Когда эта пожилая симпатичная женщина была подростком, весна сорок четвертого принесла в ее село Доброгорща освобождение из-под оккупации. Тогда Лиду Хому взяли в сельсовет курьером. «Потому что всех парней на фронт взяли, даже тех, которые были 1927-го года рождения. А я была грамотная, до войны четыре класса закончила. В оккупацию же в школу не ходили. И вот звонит телефон на стене в сельсовете. Из района сообщают, что прибыла большая машина почты. Есть много и для нашей Доброгорщи. Почтальоном был Григорий Малаха — он еще на первой мировой без руки остался.

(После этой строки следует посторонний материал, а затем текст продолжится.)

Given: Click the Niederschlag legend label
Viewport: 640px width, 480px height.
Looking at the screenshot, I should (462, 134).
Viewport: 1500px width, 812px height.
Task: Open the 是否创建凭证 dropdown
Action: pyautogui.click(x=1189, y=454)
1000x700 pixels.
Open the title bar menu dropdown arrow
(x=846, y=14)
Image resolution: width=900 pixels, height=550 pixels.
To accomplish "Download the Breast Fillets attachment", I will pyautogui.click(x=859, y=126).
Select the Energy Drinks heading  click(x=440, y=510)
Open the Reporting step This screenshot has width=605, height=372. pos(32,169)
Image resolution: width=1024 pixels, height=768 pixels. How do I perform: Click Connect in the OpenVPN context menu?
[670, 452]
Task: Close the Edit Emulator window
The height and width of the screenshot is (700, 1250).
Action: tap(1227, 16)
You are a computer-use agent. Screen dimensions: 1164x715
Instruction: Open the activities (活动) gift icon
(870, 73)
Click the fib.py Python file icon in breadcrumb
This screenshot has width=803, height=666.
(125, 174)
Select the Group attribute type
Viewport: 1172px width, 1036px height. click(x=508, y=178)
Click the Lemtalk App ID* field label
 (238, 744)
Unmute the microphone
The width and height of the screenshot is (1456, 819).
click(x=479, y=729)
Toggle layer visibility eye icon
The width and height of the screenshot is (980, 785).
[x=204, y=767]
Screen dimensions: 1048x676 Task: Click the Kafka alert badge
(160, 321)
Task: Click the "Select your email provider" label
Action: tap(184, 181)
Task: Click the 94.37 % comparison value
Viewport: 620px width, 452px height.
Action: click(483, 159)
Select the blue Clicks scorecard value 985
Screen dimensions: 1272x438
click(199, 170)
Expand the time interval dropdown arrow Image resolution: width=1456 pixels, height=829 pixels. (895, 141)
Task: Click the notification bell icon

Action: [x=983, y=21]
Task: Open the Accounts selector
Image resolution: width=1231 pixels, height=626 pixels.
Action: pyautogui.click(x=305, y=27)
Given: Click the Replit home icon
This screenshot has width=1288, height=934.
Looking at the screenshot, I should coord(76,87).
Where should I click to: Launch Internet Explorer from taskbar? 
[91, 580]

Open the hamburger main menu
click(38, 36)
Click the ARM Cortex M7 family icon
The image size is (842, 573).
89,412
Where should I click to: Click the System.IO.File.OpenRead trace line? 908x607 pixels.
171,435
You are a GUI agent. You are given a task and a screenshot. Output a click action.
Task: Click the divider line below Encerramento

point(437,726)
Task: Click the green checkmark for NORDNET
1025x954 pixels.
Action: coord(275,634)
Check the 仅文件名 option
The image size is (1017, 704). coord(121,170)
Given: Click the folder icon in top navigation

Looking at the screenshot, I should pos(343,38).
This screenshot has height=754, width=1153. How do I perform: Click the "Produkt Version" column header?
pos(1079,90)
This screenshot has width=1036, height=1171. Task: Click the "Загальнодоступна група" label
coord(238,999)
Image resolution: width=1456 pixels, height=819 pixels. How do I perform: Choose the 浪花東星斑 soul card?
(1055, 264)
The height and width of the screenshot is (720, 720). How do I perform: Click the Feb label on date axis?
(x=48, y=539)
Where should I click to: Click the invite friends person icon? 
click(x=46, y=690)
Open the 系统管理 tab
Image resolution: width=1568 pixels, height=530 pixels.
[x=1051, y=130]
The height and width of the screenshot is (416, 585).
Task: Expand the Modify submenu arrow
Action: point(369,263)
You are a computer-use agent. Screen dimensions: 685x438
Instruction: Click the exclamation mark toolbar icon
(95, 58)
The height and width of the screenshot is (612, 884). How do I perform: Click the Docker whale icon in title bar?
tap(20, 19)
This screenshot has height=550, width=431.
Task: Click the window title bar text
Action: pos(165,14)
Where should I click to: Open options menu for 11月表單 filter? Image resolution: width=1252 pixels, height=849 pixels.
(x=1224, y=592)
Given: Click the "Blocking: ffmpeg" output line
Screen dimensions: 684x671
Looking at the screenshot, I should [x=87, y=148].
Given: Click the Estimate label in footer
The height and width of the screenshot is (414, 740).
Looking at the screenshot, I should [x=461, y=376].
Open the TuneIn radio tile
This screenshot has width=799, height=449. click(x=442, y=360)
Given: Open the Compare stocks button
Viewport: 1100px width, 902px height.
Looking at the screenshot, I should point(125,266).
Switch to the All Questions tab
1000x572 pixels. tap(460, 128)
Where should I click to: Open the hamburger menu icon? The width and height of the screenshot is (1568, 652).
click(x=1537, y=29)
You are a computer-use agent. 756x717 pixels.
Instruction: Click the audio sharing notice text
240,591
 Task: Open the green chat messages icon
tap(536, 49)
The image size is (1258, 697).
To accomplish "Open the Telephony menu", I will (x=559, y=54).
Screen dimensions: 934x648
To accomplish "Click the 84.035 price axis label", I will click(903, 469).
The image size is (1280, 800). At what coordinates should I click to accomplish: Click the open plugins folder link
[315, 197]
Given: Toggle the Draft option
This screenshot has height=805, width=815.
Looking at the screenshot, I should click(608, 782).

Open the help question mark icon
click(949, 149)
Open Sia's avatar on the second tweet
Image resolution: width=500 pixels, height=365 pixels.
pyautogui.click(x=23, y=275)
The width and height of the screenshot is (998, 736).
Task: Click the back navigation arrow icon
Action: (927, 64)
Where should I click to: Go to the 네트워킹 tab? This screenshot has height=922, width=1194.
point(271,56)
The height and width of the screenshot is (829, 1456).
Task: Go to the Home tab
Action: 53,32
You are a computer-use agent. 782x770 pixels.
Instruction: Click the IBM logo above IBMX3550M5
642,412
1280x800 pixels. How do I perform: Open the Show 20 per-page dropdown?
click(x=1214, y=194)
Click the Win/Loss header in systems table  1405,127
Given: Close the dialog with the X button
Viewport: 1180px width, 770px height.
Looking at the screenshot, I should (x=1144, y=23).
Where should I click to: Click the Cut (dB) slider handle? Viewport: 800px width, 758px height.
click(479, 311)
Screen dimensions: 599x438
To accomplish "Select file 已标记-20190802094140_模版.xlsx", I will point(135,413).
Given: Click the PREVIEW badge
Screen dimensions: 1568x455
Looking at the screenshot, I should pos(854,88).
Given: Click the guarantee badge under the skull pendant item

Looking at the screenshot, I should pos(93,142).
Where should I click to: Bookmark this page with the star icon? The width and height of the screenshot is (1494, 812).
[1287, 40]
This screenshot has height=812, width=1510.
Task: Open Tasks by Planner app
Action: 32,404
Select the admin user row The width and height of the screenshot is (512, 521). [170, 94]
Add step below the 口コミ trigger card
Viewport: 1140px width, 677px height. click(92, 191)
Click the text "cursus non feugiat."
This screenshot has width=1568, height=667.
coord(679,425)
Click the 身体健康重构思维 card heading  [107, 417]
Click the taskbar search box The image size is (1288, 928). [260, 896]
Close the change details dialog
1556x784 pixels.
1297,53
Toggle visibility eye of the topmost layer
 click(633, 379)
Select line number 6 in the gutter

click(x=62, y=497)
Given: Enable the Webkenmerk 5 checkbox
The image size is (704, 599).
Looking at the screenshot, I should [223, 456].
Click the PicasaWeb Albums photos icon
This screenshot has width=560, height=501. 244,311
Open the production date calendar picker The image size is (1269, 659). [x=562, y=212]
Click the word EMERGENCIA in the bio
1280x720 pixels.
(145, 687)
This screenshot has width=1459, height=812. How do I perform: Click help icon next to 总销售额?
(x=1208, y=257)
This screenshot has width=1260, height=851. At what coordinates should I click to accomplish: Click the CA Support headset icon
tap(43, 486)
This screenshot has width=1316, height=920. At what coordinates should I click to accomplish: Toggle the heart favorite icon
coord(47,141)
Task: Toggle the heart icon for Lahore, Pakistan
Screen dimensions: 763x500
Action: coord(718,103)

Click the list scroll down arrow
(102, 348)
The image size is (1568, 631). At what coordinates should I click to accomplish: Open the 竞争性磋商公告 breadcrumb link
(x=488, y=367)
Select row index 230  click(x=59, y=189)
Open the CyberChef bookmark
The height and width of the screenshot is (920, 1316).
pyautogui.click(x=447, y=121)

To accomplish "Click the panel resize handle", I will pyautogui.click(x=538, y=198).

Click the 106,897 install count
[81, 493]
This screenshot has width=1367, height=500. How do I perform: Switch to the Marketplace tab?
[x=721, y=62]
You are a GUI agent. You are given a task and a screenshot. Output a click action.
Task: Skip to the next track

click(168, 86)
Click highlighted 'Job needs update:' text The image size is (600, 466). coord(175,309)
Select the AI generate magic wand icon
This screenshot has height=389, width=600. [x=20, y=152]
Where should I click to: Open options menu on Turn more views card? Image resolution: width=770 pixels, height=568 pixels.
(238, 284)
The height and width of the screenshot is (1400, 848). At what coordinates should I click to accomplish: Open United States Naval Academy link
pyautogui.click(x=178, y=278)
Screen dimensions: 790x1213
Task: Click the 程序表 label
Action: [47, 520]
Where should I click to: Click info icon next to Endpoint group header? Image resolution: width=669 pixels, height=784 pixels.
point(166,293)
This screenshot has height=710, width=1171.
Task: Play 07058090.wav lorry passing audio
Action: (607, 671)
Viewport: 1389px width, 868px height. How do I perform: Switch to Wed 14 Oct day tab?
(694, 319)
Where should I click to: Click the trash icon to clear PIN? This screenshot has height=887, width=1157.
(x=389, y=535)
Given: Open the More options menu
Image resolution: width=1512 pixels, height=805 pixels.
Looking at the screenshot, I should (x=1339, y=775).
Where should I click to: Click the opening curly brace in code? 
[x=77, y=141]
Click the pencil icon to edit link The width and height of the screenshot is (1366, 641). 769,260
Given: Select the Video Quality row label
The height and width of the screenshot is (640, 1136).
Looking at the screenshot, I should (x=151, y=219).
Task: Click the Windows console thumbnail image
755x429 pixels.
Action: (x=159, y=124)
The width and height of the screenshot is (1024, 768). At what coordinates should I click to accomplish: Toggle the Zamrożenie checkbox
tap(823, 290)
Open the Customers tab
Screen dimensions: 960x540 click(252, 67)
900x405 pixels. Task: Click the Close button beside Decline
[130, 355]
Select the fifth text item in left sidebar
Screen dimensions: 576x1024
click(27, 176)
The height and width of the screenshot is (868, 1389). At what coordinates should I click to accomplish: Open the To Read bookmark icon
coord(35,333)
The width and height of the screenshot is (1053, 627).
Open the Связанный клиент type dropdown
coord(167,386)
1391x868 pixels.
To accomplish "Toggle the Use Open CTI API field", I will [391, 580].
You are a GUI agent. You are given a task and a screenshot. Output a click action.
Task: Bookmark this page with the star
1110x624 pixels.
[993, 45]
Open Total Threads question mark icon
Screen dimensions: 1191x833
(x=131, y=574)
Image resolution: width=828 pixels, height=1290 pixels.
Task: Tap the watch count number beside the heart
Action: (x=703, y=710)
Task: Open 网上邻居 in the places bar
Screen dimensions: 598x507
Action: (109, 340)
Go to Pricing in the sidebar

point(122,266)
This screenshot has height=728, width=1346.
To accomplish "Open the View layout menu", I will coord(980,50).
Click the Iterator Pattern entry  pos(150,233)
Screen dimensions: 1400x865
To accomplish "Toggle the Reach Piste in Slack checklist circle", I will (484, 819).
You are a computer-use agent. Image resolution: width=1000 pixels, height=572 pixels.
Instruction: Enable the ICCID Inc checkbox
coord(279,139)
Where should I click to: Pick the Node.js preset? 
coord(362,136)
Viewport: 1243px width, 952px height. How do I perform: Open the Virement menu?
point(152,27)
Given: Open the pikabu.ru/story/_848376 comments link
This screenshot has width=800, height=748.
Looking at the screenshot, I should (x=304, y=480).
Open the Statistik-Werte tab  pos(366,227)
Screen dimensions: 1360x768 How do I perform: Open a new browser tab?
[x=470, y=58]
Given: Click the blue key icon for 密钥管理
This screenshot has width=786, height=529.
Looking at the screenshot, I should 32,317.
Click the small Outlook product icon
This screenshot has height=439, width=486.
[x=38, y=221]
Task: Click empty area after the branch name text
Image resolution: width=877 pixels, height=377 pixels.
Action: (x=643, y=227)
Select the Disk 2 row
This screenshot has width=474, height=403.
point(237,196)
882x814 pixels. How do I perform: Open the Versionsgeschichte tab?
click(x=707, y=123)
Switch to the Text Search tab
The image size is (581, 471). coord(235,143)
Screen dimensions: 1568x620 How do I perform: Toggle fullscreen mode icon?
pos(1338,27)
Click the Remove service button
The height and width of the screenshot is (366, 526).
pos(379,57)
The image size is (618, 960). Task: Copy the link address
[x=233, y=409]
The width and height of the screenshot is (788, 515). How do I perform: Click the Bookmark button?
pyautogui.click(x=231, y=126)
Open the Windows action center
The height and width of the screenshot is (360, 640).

Еще старше был, чем я сейчас», — вспоминает Лидия Хома.
ПОХОРОНКА
Тот почтальон почему-то вспомнился Лидии Марковне в этот кроткий майский день, когда рейсовый автобус привез ее из Хмельницкого в Доброгорщу на дачу, которой служит ей старая родительская хата. И пока шла улицей от остановки до своего наследства, словно в кадрах черно-белой кинохроники увидела, как Малаха принес из района сумку писем и она помогала ему сортировать почту, а потом получила задание — отнести адресатам на две улицы. «Иду к бабе Марцелине. Она так обрадовалась, что наконец-то дождалась. Просит, чтобы прочитала, потому что грамоты не знает. Беру, читаю: «Ваш муж — смертью храбрых...». Баба бедная как заголосит, что я и не помню, как сама скатилась с горки в долину. Ага, ее изба на высокой горке стояла. У Марцелины же трое детей на руках сиротами остались...»
Потом недели две не было писем в Доброгорщу, а как пошли — то только похоронки: «Как будто посыпались из торбы, которую Беда на плечах носила. Я эту сказочку о Беде своим трем внукам читаю. Старый Малаха устал нести черные вести людям, а я отказалась категорически, так как уже не могла — еще до-ол-го причитания бабы Марцелины слышала».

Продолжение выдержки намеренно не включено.